Preface

Deborah G. Mayo

doi:10.1017/9781107286184.001

The Statistics Wars

Today’s “statistics wars” are fascinating: They are at once ancient and up to the minute. They reflect disagreements on one of the deepest, oldest, philosophical questions: How do humans learn about the world despite threats of error due to incomplete and variable data? At the same time, they are the engine behind current controversies surrounding high-profile failures of replication in the social and biological sciences. How should the integrity of science be restored? Experts do not agree. This book pulls back the curtain on why.

Methods of statistical inference become relevant primarily when effects are neither totally swamped by noise, nor so clear cut that formal assessment of errors is relatively unimportant. Should probability enter to capture degrees of belief about claims? To measure variability? Or to ensure we won’t reach mistaken interpretations of data too often in the long run of experience? Modern statistical methods grew out of attempts to systematize doing all of these. The field has been marked by disagreements between competing tribes of frequentists and Bayesians that have been so contentious – likened in some quarters to religious and political debates – that everyone wants to believe we are long past them. We now enjoy unifications and reconciliations between rival schools, it will be said, and practitioners are eclectic, prepared to use whatever method “works.” The truth is, long-standing battles still simmer below the surface in questions about scientific trustworthiness and the relationships between Big Data-driven models and theory. The reconciliations and unifications have been revealed to have serious problems, and there’s little agreement on which to use or how to interpret them. As for eclecticism, it’s often not clear what is even meant by “works.” The presumption that all we need is an agreement on numbers – never mind if they’re measuring different things – leads to pandemonium. Let’s brush the dust off the pivotal debates, walk into the museums where we can see and hear such founders as Fisher, Neyman, Pearson, Savage, and many others. This is to simultaneously zero in on the arguments between metaresearchers – those doing research on research – charged with statistical reforms.

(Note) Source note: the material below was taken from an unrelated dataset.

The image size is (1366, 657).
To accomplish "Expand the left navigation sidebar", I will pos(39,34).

Statistical Inference as Severe Testing

Why are some arguing in today’s world of high-powered computer searches that statistical findings are mostly false? The problem is that high-powered methods can make it easy to uncover impressive-looking findings even if they are false: spurious correlations and other errors have not been severely probed. We set sail with a simple tool: If little or nothing has been done to rule out flaws in inferring a claim, then it has not passed a severe test. In the severe testing view, probability arises in scientific contexts to assess and control how capable methods are at uncovering and avoiding erroneous interpretations of data. That’s what it means to view statistical inference as severe testing. A claim is severely tested to the extent it has been subjected to and passes a test that probably would have found flaws, were they present. You may be surprised to learn that many methods advocated by experts do not stand up to severe scrutiny, are even in tension with successful strategies for blocking or accounting for cherry picking and selective reporting!

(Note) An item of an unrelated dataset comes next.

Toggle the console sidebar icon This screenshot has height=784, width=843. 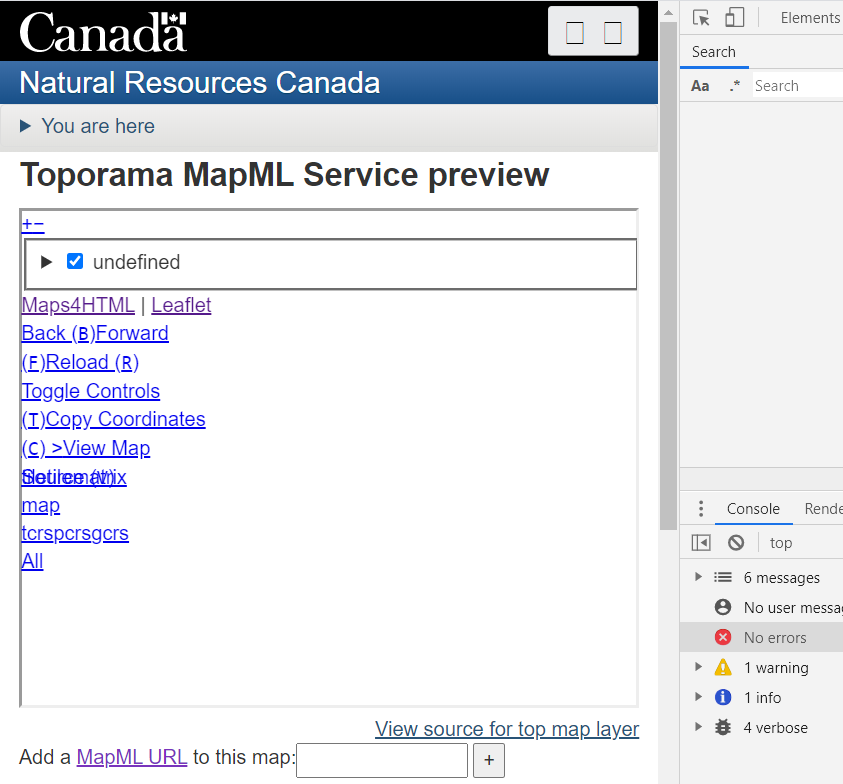coord(701,542)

The severe testing perspective substantiates, using modern statistics, the idea Karl Popper promoted, but never cashed out. The goal of highly well-tested claims differs sufficiently from highly probable ones that you can have your cake and eat it too: retaining both for different contexts. Claims may be “probable” (in whatever sense you choose) but terribly tested by these data. In saying we may view statistical inference as severe testing, I’m not saying statistical inference is always about formal statistical testing. The testing metaphor grows out of the idea that before we have evidence for a claim, it must have passed an analysis that could have found it flawed. The probability that a method commits an erroneous interpretation of data is an error probability. Statistical methods based on error probabilities I call error statistics. The value of error probabilities, I argue, is not merely to control error in the long run, but because of what they teach us about the source of the data in front of us. The concept of severe testing is sufficiently general to apply to any of the methods now in use, whether for exploration, estimation, or prediction.

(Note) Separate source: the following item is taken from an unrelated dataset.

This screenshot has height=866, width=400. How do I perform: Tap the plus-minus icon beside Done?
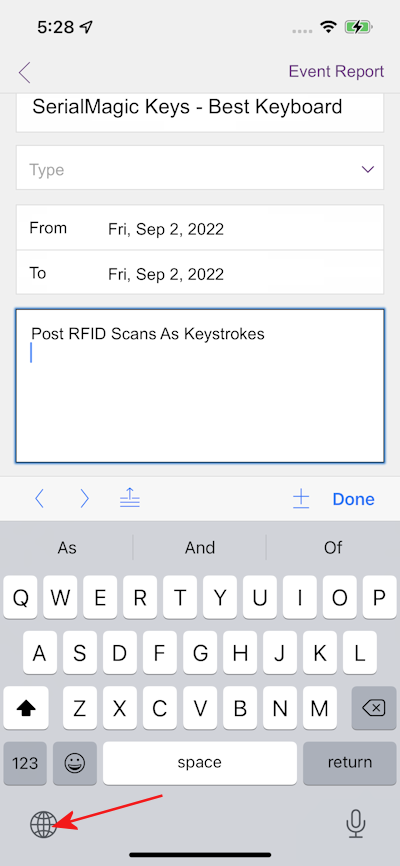coord(301,499)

Getting Beyond the Statistics Wars

Thomas Kuhn’s remark that only in the face of crisis “do scientists behave like philosophers” (Reference Kuhn, Lakatos and Musgrave1970), holds some truth in the current statistical crisis in science. Leaders of today’s programs to restore scientific integrity have their own preconceptions about the nature of evidence and inference, and about “what we really want” in learning from data. Philosophy of science can also alleviate such conceptual discomforts. Fortunately, you needn’t accept the severe testing view in order to employ it as a tool for bringing into focus the crux of all these issues. It’s a tool for excavation, and for keeping us afloat in the marshes and quicksand that often mark today’s controversies. Nevertheless, important consequences will follow once this tool is used. First there will be a reformulation of existing tools (tests, confidence intervals, and others) so as to avoid misinterpretations and abuses. The debates on statistical inference generally concern inference after a statistical model and data statements are in place, when in fact the most interesting work involves the local inferences needed to get to that point. A primary asset of error statistical methods is their contributions to designing, collecting, modeling, and learning from data. The severe testing view provides the much-needed link between a test’s error probabilities and what’s required for a warranted inference in the case at hand. Second, instead of rehearsing the same criticisms over and over again, challengers on all sides should now begin by grappling with the arguments we trace within. Kneejerk assumptions about the superiority of one or another method will not do. Although we’ll be excavating the actual history, it’s the methods themselves that matter; they’re too important to be limited by what someone 50, 60, or 90 years ago thought, or to what today’s discussants think they thought.

Who is the Reader of This Book?

This book is intended for a wide-ranging audience of readers. It’s directed to consumers and practitioners of statistics and data science, and anyone interested in the methodology, philosophy, or history of statistical inference, or the controversies surrounding widely used statistical methods across the physical, social, and biological sciences. You might be a researcher or science writer befuddled by the competing recommendations offered by large groups (“megateams”) of researchers (should P-values be set at 0.05 or 0.005, or not set at all?). By viewing a contentious battle in terms of a difference in goals – finding highly probable versus highly well-probed hypotheses – readers can see why leaders of rival tribes often talk right past each other. A fair-minded assessment may finally be possible. You may have a skeptical bent, keen to hold the experts accountable. Without awareness of the assumptions behind proposed reforms you can’t scrutinize consequences that will affect you, be it in medical advice, economics, or psychology.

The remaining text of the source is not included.